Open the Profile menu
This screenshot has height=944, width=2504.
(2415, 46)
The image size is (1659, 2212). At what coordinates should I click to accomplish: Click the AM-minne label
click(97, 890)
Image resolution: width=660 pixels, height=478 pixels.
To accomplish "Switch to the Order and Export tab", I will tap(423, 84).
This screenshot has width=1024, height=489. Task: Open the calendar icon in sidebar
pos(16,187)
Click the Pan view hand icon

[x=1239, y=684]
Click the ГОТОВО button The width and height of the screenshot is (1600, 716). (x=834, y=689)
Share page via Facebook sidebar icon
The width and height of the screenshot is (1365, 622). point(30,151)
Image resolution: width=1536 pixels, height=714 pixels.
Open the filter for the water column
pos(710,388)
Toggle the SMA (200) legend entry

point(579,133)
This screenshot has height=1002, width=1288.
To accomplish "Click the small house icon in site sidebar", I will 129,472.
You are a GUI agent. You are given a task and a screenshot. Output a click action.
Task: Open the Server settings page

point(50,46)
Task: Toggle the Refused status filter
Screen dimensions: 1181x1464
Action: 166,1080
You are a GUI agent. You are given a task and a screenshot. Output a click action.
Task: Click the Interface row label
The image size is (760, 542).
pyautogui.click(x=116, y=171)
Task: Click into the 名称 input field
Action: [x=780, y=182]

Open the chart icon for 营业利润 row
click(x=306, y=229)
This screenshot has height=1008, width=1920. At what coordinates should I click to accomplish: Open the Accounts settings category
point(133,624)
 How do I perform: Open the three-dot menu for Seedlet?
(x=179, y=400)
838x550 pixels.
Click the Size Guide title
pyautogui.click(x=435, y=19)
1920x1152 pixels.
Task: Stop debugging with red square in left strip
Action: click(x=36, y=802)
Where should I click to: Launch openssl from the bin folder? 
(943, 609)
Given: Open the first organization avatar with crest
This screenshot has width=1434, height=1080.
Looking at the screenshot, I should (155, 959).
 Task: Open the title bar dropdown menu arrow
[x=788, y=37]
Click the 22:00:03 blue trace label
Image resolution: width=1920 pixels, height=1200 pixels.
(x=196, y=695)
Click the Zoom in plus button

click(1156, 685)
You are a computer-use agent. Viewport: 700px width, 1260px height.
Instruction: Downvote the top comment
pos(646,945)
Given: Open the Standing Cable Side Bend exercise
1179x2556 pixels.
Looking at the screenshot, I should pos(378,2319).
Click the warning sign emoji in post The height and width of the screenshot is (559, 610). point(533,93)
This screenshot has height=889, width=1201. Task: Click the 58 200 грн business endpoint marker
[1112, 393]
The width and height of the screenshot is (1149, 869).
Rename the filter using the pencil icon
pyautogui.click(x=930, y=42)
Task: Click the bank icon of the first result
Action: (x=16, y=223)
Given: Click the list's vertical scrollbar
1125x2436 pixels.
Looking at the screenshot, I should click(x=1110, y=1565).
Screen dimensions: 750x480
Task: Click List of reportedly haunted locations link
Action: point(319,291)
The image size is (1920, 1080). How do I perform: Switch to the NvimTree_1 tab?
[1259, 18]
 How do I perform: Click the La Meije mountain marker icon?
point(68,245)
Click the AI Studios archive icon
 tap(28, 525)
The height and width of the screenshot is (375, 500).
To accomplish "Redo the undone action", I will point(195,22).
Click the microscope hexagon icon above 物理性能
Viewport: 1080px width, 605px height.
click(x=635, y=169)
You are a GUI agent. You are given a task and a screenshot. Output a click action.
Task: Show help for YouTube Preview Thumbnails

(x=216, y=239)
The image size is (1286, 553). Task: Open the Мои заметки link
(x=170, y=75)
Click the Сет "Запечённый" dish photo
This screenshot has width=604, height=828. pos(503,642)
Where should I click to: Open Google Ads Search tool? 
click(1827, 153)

■ ■ ■ ■

Problem requirements
Put each line of the records above into a Markdown table with the columns Row and Line. Number the rows in order and omit the blank lines.

Finished exercise
| Row | Line |
|---|---|
| 1 | Open the Profile menu |
| 2 | This screenshot has height=944, width=2504. |
| 3 | (2415, 46) |
| 4 | The image size is (1659, 2212). At what coordinates should I click to accomplish: Click the AM-minne label |
| 5 | click(97, 890) |
| 6 | Image resolution: width=660 pixels, height=478 pixels. |
| 7 | To accomplish "Switch to the Order and Export tab", I will tap(423, 84). |
| 8 | This screenshot has width=1024, height=489. Task: Open the calendar icon in sidebar |
| 9 | pos(16,187) |
| 10 | Click the Pan view hand icon |
| 11 | [x=1239, y=684] |
| 12 | Click the ГОТОВО button The width and height of the screenshot is (1600, 716). (x=834, y=689) |
| 13 | Share page via Facebook sidebar icon |
| 14 | The width and height of the screenshot is (1365, 622). point(30,151) |
| 15 | Image resolution: width=1536 pixels, height=714 pixels. |
| 16 | Open the filter for the water column |
| 17 | pos(710,388) |
| 18 | Toggle the SMA (200) legend entry |
| 19 | point(579,133) |
| 20 | This screenshot has height=1002, width=1288. |
| 21 | To accomplish "Click the small house icon in site sidebar", I will 129,472. |
| 22 | You are a GUI agent. You are given a task and a screenshot. Output a click action. |
| 23 | Task: Open the Server settings page |
| 24 | point(50,46) |
| 25 | Task: Toggle the Refused status filter |
| 26 | Screen dimensions: 1181x1464 |
| 27 | Action: 166,1080 |
| 28 | You are a GUI agent. You are given a task and a screenshot. Output a click action. |
| 29 | Task: Click the Interface row label |
| 30 | The image size is (760, 542). |
| 31 | pyautogui.click(x=116, y=171) |
| 32 | Task: Click into the 名称 input field |
| 33 | Action: [x=780, y=182] |
| 34 | Open the chart icon for 营业利润 row |
| 35 | click(x=306, y=229) |
| 36 | This screenshot has height=1008, width=1920. At what coordinates should I click to accomplish: Open the Accounts settings category |
| 37 | point(133,624) |
| 38 |  How do I perform: Open the three-dot menu for Seedlet? |
| 39 | (x=179, y=400) |
| 40 | 838x550 pixels. |
| 41 | Click the Size Guide title |
| 42 | pyautogui.click(x=435, y=19) |
| 43 | 1920x1152 pixels. |
| 44 | Task: Stop debugging with red square in left strip |
| 45 | Action: click(x=36, y=802) |
| 46 | Where should I click to: Launch openssl from the bin folder?  |
| 47 | (943, 609) |
| 48 | Given: Open the first organization avatar with crest |
| 49 | This screenshot has width=1434, height=1080. |
| 50 | Looking at the screenshot, I should (155, 959). |
| 51 |  Task: Open the title bar dropdown menu arrow |
| 52 | [x=788, y=37] |
| 53 | Click the 22:00:03 blue trace label |
| 54 | Image resolution: width=1920 pixels, height=1200 pixels. |
| 55 | (x=196, y=695) |
| 56 | Click the Zoom in plus button |
| 57 | click(1156, 685) |
| 58 | You are a computer-use agent. Viewport: 700px width, 1260px height. |
| 59 | Instruction: Downvote the top comment |
| 60 | pos(646,945) |
| 61 | Given: Open the Standing Cable Side Bend exercise |
| 62 | 1179x2556 pixels. |
| 63 | Looking at the screenshot, I should pos(378,2319). |
| 64 | Click the warning sign emoji in post The height and width of the screenshot is (559, 610). point(533,93) |
| 65 | This screenshot has height=889, width=1201. Task: Click the 58 200 грн business endpoint marker |
| 66 | [1112, 393] |
| 67 | The width and height of the screenshot is (1149, 869). |
| 68 | Rename the filter using the pencil icon |
| 69 | pyautogui.click(x=930, y=42) |
| 70 | Task: Click the bank icon of the first result |
| 71 | Action: (x=16, y=223) |
| 72 | Given: Click the list's vertical scrollbar |
| 73 | 1125x2436 pixels. |
| 74 | Looking at the screenshot, I should click(x=1110, y=1565). |
| 75 | Screen dimensions: 750x480 |
| 76 | Task: Click List of reportedly haunted locations link |
| 77 | Action: point(319,291) |
| 78 | The image size is (1920, 1080). How do I perform: Switch to the NvimTree_1 tab? |
| 79 | [1259, 18] |
| 80 |  How do I perform: Click the La Meije mountain marker icon? |
| 81 | point(68,245) |
| 82 | Click the AI Studios archive icon |
| 83 |  tap(28, 525) |
| 84 | The height and width of the screenshot is (375, 500). |
| 85 | To accomplish "Redo the undone action", I will point(195,22). |
| 86 | Click the microscope hexagon icon above 物理性能 |
| 87 | Viewport: 1080px width, 605px height. |
| 88 | click(x=635, y=169) |
| 89 | You are a GUI agent. You are given a task and a screenshot. Output a click action. |
| 90 | Task: Show help for YouTube Preview Thumbnails |
| 91 | (x=216, y=239) |
| 92 | The image size is (1286, 553). Task: Open the Мои заметки link |
| 93 | (x=170, y=75) |
| 94 | Click the Сет "Запечённый" dish photo |
| 95 | This screenshot has width=604, height=828. pos(503,642) |
| 96 | Where should I click to: Open Google Ads Search tool?  |
| 97 | click(1827, 153) |